# [Record extracts]
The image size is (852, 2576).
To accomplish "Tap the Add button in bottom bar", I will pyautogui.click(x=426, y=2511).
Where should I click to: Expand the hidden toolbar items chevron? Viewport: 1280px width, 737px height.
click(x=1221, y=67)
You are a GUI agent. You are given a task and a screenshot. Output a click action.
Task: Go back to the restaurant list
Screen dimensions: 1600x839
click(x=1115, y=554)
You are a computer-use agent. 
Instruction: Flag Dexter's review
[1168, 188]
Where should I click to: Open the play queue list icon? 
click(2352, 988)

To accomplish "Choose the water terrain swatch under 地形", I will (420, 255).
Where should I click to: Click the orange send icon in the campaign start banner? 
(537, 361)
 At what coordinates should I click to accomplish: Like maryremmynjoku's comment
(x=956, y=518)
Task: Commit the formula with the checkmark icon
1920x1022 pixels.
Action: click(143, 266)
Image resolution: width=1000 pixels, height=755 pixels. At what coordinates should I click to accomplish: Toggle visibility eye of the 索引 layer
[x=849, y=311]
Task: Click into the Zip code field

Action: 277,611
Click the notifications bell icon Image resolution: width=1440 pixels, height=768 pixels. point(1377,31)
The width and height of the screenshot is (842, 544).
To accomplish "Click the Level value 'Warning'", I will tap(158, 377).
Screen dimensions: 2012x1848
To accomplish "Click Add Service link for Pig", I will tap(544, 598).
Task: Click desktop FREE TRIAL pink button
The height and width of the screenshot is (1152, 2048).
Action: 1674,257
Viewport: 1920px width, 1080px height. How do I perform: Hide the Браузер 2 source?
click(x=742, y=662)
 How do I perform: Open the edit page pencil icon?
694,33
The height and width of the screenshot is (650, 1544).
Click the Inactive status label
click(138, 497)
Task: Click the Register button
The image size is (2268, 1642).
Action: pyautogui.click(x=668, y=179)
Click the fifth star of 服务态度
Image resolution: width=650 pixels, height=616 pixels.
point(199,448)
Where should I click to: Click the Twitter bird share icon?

# [Goal of the exercise]
Switch "Screen dimensions" to "Screen size" everywhere in the data, and leave every other line unchanged.

# [The answer]
The image size is (852, 2576).
To accomplish "Tap the Add button in bottom bar", I will pyautogui.click(x=426, y=2511).
Where should I click to: Expand the hidden toolbar items chevron? Viewport: 1280px width, 737px height.
click(x=1221, y=67)
You are a GUI agent. You are given a task and a screenshot. Output a click action.
Task: Go back to the restaurant list
Screen size: 1600x839
click(x=1115, y=554)
You are a computer-use agent. 
Instruction: Flag Dexter's review
[1168, 188]
Where should I click to: Open the play queue list icon? 
click(2352, 988)

To accomplish "Choose the water terrain swatch under 地形", I will (420, 255).
Where should I click to: Click the orange send icon in the campaign start banner? 
(537, 361)
 At what coordinates should I click to accomplish: Like maryremmynjoku's comment
(x=956, y=518)
Task: Commit the formula with the checkmark icon
1920x1022 pixels.
Action: click(143, 266)
Image resolution: width=1000 pixels, height=755 pixels. At what coordinates should I click to accomplish: Toggle visibility eye of the 索引 layer
[x=849, y=311]
Task: Click into the Zip code field

Action: 277,611
Click the notifications bell icon Image resolution: width=1440 pixels, height=768 pixels. point(1377,31)
The width and height of the screenshot is (842, 544).
To accomplish "Click the Level value 'Warning'", I will tap(158, 377).
Screen size: 2012x1848
To accomplish "Click Add Service link for Pig", I will tap(544, 598).
Task: Click desktop FREE TRIAL pink button
The height and width of the screenshot is (1152, 2048).
Action: 1674,257
Viewport: 1920px width, 1080px height. How do I perform: Hide the Браузер 2 source?
click(x=742, y=662)
 How do I perform: Open the edit page pencil icon?
694,33
The height and width of the screenshot is (650, 1544).
Click the Inactive status label
click(138, 497)
Task: Click the Register button
The image size is (2268, 1642).
Action: pyautogui.click(x=668, y=179)
Click the fifth star of 服务态度
Image resolution: width=650 pixels, height=616 pixels.
point(199,448)
Where should I click to: Click the Twitter bird share icon?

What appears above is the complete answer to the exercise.